In all the self-righteous talk we’ve been hearing about Muslim refugees from Syria, who’s talking about the Christians? Over the past several years, no religious group has been more persecuted throughout the Middle East than the Christians. And yet, hardly a peep.

Yes, the Jewish way is not either/or. We’re supposed to be inclusive. So, with all the beautiful, heartfelt sentiment so many American Jews are expressing for Muslim refugees, why are we not including oppressed Christians in our hearts?

For some reason, the notion of “suffering Christians” seems to resonate less with liberal hearts than “suffering Muslims.” Maybe Muslims are seen as more “exotic” or “misunderstood”; maybe it’s the fact that many liberals have contempt for fundamentalist Christians in America, because of their political positions.

Whatever it is, the poor Christians can’t catch a break. A 2012 Pew study found that “Christians continue to be the world’s most oppressed religious group.”

Even the world’s two most prominent Christians — President Barack Obama and Pope Francis — have hardly said a word about the plight of Christian refugees in Syria.

The current refugee system overwhelmingly favors Muslim refugees. Even though Christians represent more than 10 percent of the Syrian population, of the 2,184 Syrian refugees admitted to the United States so far, only 53 are Christians while 2,098 are Muslims.

This low number is tragic, because Christians living in Muslim lands are in especially dire straits. “ISIS and other extremist movements across the region,” Eliza Griswold wrote in The New York Times last July, “are enslaving, killing and uprooting Christians, with no aid in sight.”

The goal of ISIS, Griswold reports, is no less than to “eradicate Christians and other minorities altogether. The group twists the early history of Christians in the region — their subjugation by the sword — to legitimize its millenarian enterprise.”

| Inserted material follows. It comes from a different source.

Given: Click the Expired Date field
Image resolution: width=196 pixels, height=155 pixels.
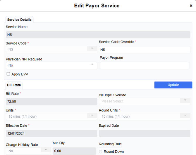Looking at the screenshot, I should pos(145,133).
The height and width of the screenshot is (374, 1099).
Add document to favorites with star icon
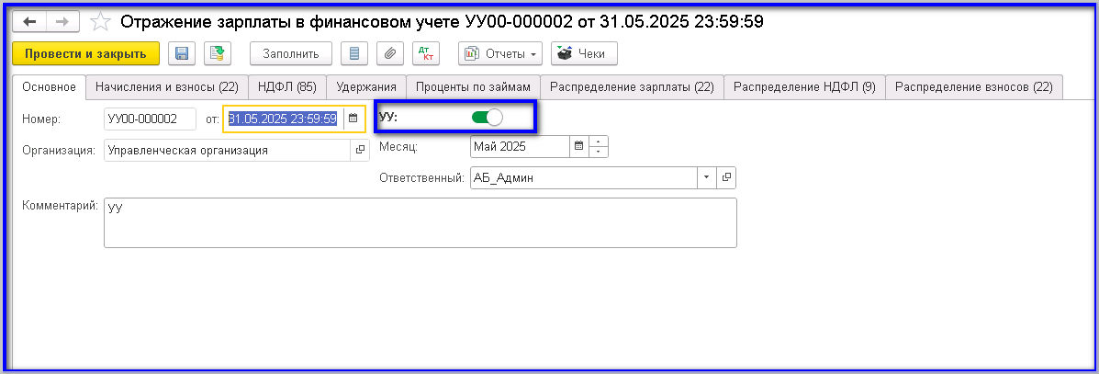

As author and Arab expert Raymond Ibrahim adds, “At the hands of the Islamic State, which supposedly precipitated the migrant crisis, Christians have been repeatedly forced to renounce Christ or die; they have been enslaved and raped; and they have had more than 400 of their churches desecrated and destroyed.” 

This horrible situation, Ibrahim writes, was not always the case: “Christians and other religions minorities did not flee from Bashar Assad’s Syria, Saddam Hussein’s Iraq, or Muamar Gaddafi’s Libya. Their systematic persecution began only after the U.S. interfered in those nations in the name of ‘democracy’ but succeeding in only uncorking the jihadi terrorists that the dictators had long kept suppressed.”

Replacing evils with worse evils — that seems to be the nature of the beast in the Mideast jungle.

In any case, if we believe in the concept of triage — taking care of the most urgent cases first — the West ought to seriously wake up to the plight of the Christians of the Middle East, who have no Christian country in the area to escape to.

There are many Arab/Muslim countries who could take in Muslim refugees, but refuse. As reported recently in the Washington Times, Saudi Arabia has over 100,000 empty, air-conditioned tents that could house up to 3 million refugees, but has shut its doors to fellow Muslims in need. I guess oil-rich Arab states figure that the “compassionate West” will handle them.

The irony is that the very persecution of Christians makes it harder to rescue them. As Patrick Goodenough reports on CNSNews.com, the U.S. federal government relies on the United Nations in the refugee application process – and since Syrian Christians are often afraid to register with the U.N., they and other non-Muslims are left out.

This means that refugees in most need of rescue are hardest to reach. But isn’t that the real meaning of compassion — to go the extra mile for those in greatest need? Even if we put aside the charged issue of Muslim terrorists possibly infiltrating the refugees, and just look at basic human need, don’t we owe it to the Christians to pay more attention to their plight?

If the most powerful country on Earth can’t go the extra mile to rescue Christian refugees, who will?

If the most powerful man on Earth can’t bring justice to the most oppressed, who will?

Who will speak up for the most persecuted religious group in the world?

Who will start the #IAmChristian hashtag?